O ABA é baseado nos princípios da ciência do comportamento e tem como objetivo desenvolver habilidades importantes para a vida diária, como comunicação, interação social, autonomia, aprendizagem e redução de comportamentos que possam colocar a pessoa em risco ou dificultar sua participação em diferentes ambientes. Diferentemente do que muitos imaginam, a abordagem não consiste em um conjunto fixo de técnicas, mas em um planejamento individualizado elaborado a partir das necessidades de cada paciente.
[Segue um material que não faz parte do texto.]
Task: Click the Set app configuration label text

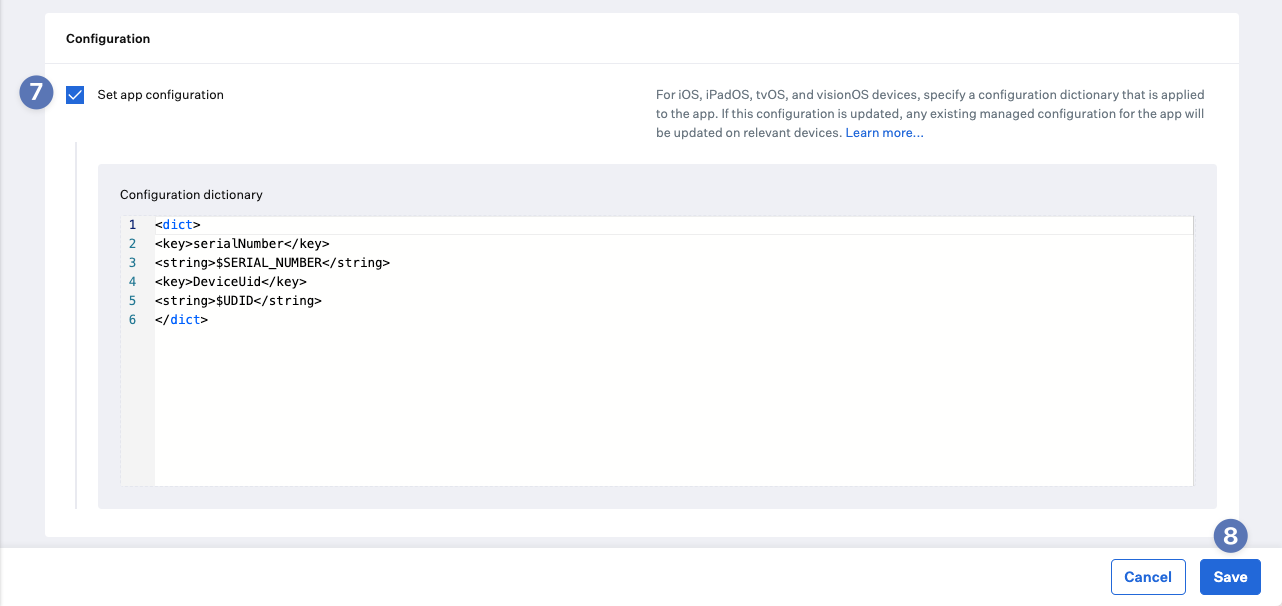Action: [x=160, y=95]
As principais diretrizes internacionais, como as publicadas por entidades científicas e órgãos de saúde, reconhecem que intervenções comportamentais baseadas em ABA podem produzir ganhos significativos, principalmente quando iniciadas precocemente e conduzidas por profissionais qualificados. Estudos apontam melhorias em áreas como linguagem, habilidades adaptativas, desenvolvimento cognitivo e participação social, embora os resultados variem de acordo com as características individuais de cada pessoa.

Ao mesmo tempo, a própria comunidade científica destaca que o ABA evoluiu consideravelmente desde suas primeiras aplicações. Protocolos antigos, excessivamente rígidos e focados apenas na eliminação de comportamentos considerados inadequados, deram lugar a modelos mais naturalísticos, centrados no desenvolvimento de habilidades funcionais, no respeito às diferenças individuais e na promoção da qualidade de vida da pessoa autista.
Apesar das evidências favoráveis, especialistas alertam que o ABA não deve ser encarada como uma "cura" para o autismo nem como a única intervenção possível. O TEA é uma condição do neurodesenvolvimento permanente, e cada indivíduo apresenta necessidades específicas. Em muitos casos, a combinação entre ABA, fonoaudiologia, terapia ocupacional, psicologia, fisioterapia e acompanhamento médico oferece resultados mais amplos do que qualquer abordagem isolada.

Outro ponto importante é que a qualidade da intervenção depende diretamente da capacitação dos profissionais responsáveis. A aplicação inadequada do ABA, sem avaliação individualizada, metas realistas ou respeito ao perfil sensorial e emocional da pessoa autista, pode comprometer os resultados e gerar experiências negativas. Por isso, famílias devem buscar serviços que adotem práticas fundamentadas em evidências científicas e mantenham diálogo constante com os responsáveis.
Nos últimos anos, pesquisadores e adultos autistas também passaram a participar de forma mais ativa das discussões sobre a evolução do ABA. Esse movimento tem incentivado adaptações na prática clínica, priorizando intervenções que valorizem a autonomia, a comunicação, o consentimento sempre que possível e o bem-estar da pessoa atendida, em vez de buscar apenas a normalização de comportamentos. Essa mudança de perspectiva tem contribuído para uma abordagem mais ética e humanizada.
O consenso científico atual é que o ABA continua sendo uma ferramenta importante no cuidado de muitas pessoas com autismo quando aplicada de forma individualizada, ética e baseada em evidências. Mais do que seguir um protocolo, o objetivo das intervenções deve ser favorecer a independência, a participação social e a qualidade de vida, respeitando a neurodiversidade e reconhecendo que cada pessoa autista possui potencialidades, desafios e formas próprias de aprender e se desenvolver.